One of the biggest myths pushed in statehouses across the country is that Obamacare’s Medicaid expansion will be an engine of economic growth. The Obama administration promises that more than 350,000 jobs would be created nationwide in 2015 if all states opted into Obamacare expansion.
But the truth is that expanding Medicaid to able-bodied adults will discourage work, create massive new welfare cliffs and ultimately shrink the economy, not grow it. A new report by the Foundation for Government Accountability outlines how Obamacare expansion could affect the labor force.
Obamacare Expansion Discourages Work
Obamacare’s perverse design discourages work by creating a massive new welfare cliff for able-bodied adults. In states that expand Medicaid under Obamacare, single adults moving above 138 percent FPL would face premiums, deductibles, copays, coinsurance and other out-of-pocket costs nearly $2,000 higher (on average) than those they were subject to under Medicaid.
The massive new welfare cliff created by Obamacare’s Medicaid expansion is sure to discourage employment. Research shows that expanding Medicaid to this new population will discourage work, depress earnings, reduce labor-force participation and hurt the economy.
A comprehensive study released by the National Bureau of Economic Research, for example, found that past Medicaid expansions to enroll able-bodied, childless adults reduced the likelihood of working by up to 10 percentage points. This means Obamacare’s Medicaid expansion could cause up to 2.6 million Americans to drop out of the labor force entirely.
The Congressional Budget Office confirms that Obamacare will discourage work and cause millions of working-age adults to drop out of the labor force or reduce their hours, ultimately reducing economic output. Indeed, there is strong evidence of that happening after previous Medicaid expansions to able-bodied adults in Arizona, Iowa, Maine, Maryland, Michigan, New Mexico, New York, Pennsylvania, Tennessee, Utah, Washington, D.C. and Wisconsin.
Obama Administration Says No To Work Requirements
Some states have tried to put window dressing on Obamacare expansion plans by requesting permission to require the Medicaid expansion population fulfill work requirements. The Obama administration has rejected every single one of these requests. In fact, even watered down “work search” and “work effort” provisions have been flatly denied.

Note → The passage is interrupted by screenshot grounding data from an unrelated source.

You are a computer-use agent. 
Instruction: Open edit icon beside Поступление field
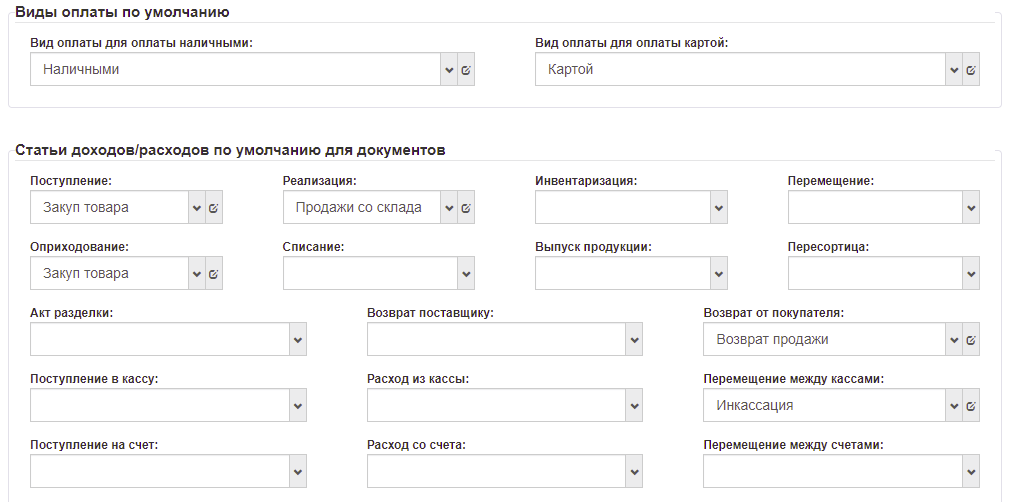(x=214, y=208)
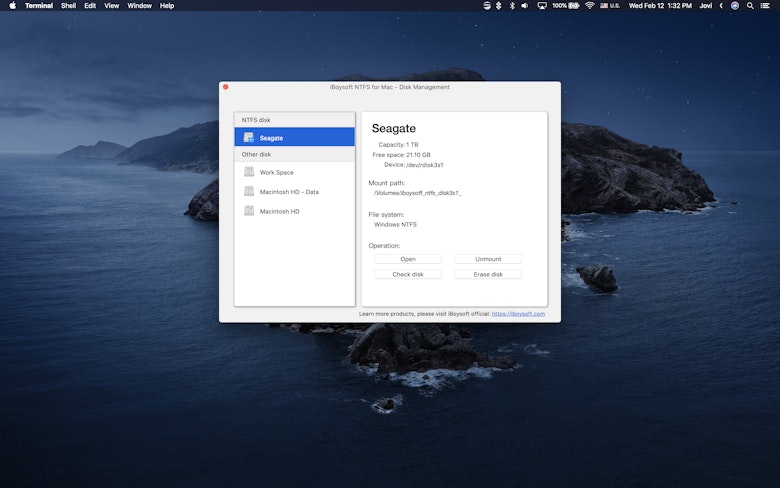Click the Erase disk button
This screenshot has height=488, width=780.
pyautogui.click(x=488, y=274)
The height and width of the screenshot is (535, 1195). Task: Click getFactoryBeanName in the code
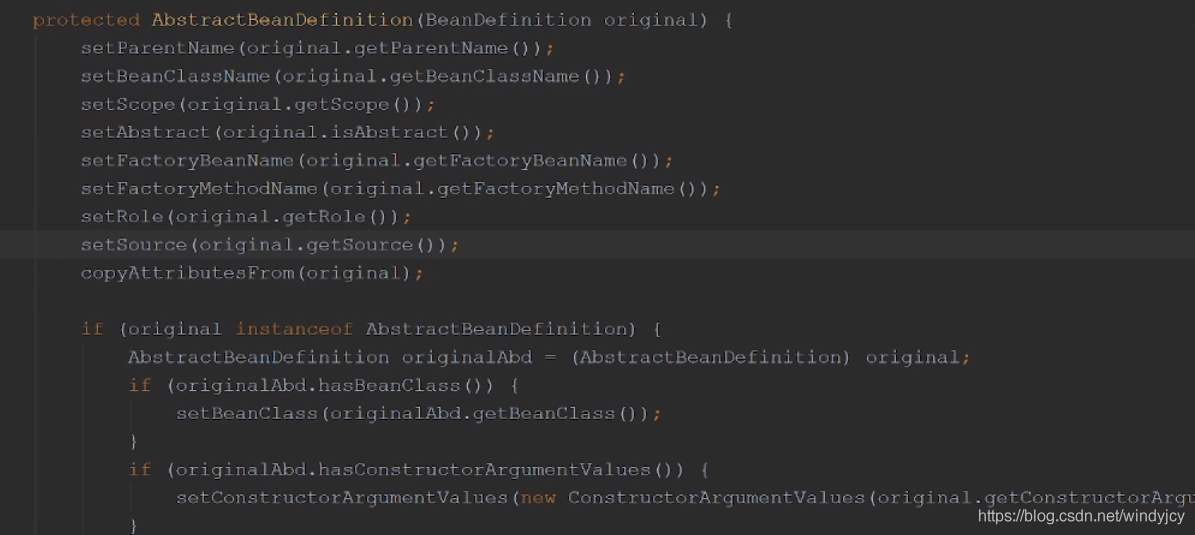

Despite these fruitless negotiations, other pro-expansion governors have expressed interest in covering their Obamacare expansion plans in a veneer of work requirements. But even if states were able to secure approval from the Obama administration to impose work requirements, Medicaid expansion is still not worth the price.

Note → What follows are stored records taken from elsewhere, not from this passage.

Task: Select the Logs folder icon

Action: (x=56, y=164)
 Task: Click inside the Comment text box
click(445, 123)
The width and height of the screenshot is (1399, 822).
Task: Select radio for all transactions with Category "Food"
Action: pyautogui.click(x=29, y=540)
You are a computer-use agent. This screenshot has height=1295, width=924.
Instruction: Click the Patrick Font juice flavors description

Work Requirements For Existing Medicaid Enrollees
Rather than negotiate with President Obama over expanding Medicaid to more able-bodied adults, states should instead look to incorporate work into their existing Medicaid programs.
States could consider tying performance bonuses for Medicaid managed care organizations to employment activities, or incorporating work activities into enhanced benefit rewards for enrollees. They should also be urging Congress to allow states to build on the successful state-led bi-partisan welfare reform of the 1990s that incorporated meaningful work requirements proven to move people out of government dependency and into self-sufficiency.
Hope On The Horizon?
With a new Republican majority in Congress, states may soon have the opportunity to incorporate work requirements into Medicaid. Congressman Bruce Westerman (R-AR), a member of the House Budget Committee, has introduced legislation to give states more flexibility to impose work requirements in Medicaid. House Budget Chairman Paul Ryan (R-WI) has proposed consolidating several federal welfare programs and incorporating work requirements for those who are receiving benefits.
Federal law already allows states to enforce work requirements for individuals receiving both cash assistance and Medicaid. If an adult receiving cash assistance under the Temporary Assistance for Needy Families (TANF) refuses to work, states can terminate eligibility not just for TANF, but for Medicaid as well. A number of ideas being floated on Capitol Hill would give states additional flexibility to extend those work requirements for other adults.